---------- Metin bölümü

Esas No: 2019/4682
Karar No: 2022/8049
Karar Tarihi: 03.11.2022
Yargıtay 12. Ceza Dairesi 2019/4682 Esas 2022/8049 Karar Sayılı İlamı
12. Ceza Dairesi 2019/4682 E. , 2022/8049 K.Özet:
Sanık, 2863 sayılı Kültür ve Tabiat Varlıklarını Koruma Kanunu'na aykırılık suçundan yargılanmıştır. Olay, bir arkeolojik sit alanında yapılan tarımsal faaliyetler ile ilgilidir. Sanık, taşınmazın tapulu olduğunu ve sit alanında tarım yapmanın suç olduğunu bilmediğini savunmuştur. Ancak, yargılama sırasında kanıtların yetersiz olduğu görüldüğü için sanığın beraat kararı verilmiştir. Bu karar katılan vekili tarafından temyiz edilmiştir. Temyiz incelemesi sonrasında, mahkeme kararı eksik araştırmaya dayandığı için bozulmuştur. Bu karara göre, olayın ayrıntılı bir şekilde araştırılması gerekmektedir. Bu araştırmalar sırasında, suçun unsurları tam olarak belirlendikten sonra sanık hakkında karar verilecektir. Sonuç olarak, Kanunun 2863 sayılı Kültür ve Tabiat Varlıklarını Koruma Kanunu olduğu söylenmiştir.
"İçtihat Metni"

--------------------
---------- Görev kayıtları

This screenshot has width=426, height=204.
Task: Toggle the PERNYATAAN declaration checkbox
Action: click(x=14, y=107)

--------------------
---------- Görev kayıtları

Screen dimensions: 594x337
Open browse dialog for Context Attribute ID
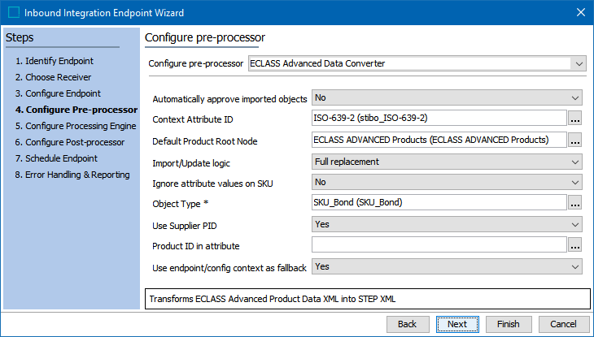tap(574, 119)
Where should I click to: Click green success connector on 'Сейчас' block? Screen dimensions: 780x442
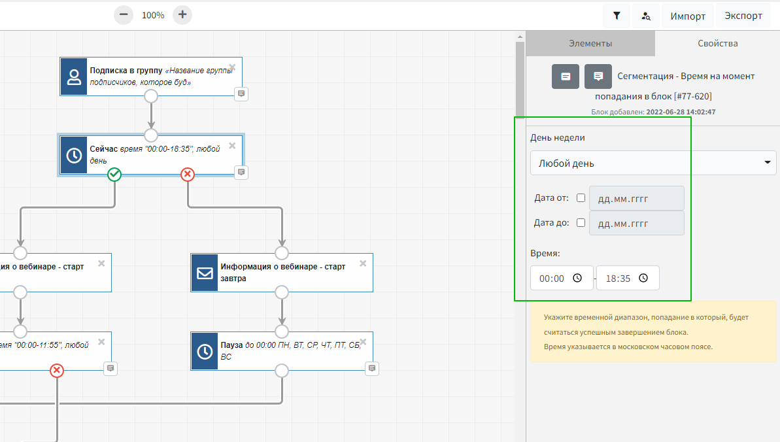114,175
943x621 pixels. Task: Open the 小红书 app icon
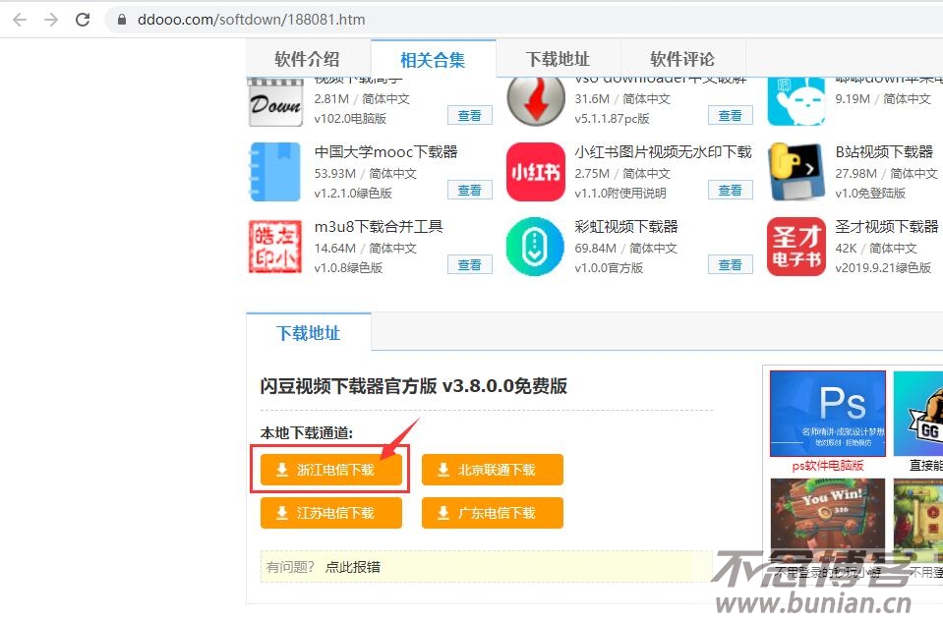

--------------------

Yönergeler >>
**A)** Yargıtay kararının özetine göre olay, hangi tür alanda yapılan tarımsal faaliyetlerle ilgilidir?
**B)** Kayıtlarda "This screenshot has width=426, height=204." ifadesini içeren satırdan "Action: click(x=14, y=107)" ifadesini içeren satıra kadar olan bölümü, iki uç satır da dahil olmak üzere, "Sıra" ve "Kayıt satırı" sütunlarından oluşan bir Markdown tablosuna aktarın ve boş satırları atlayın.
Metin ile kayıtlar arasında herhangi bir bağlantı yoktur.

Alıştırma sonuçları >>
**A)** Bir arkeolojik sit alanında yapılan tarımsal faaliyetlerle ilgilidir.

**B)**
| Sıra | Kayıt satırı |
|---|---|
| 1 | This screenshot has width=426, height=204. |
| 2 | Task: Toggle the PERNYATAAN declaration checkbox |
| 3 | Action: click(x=14, y=107) |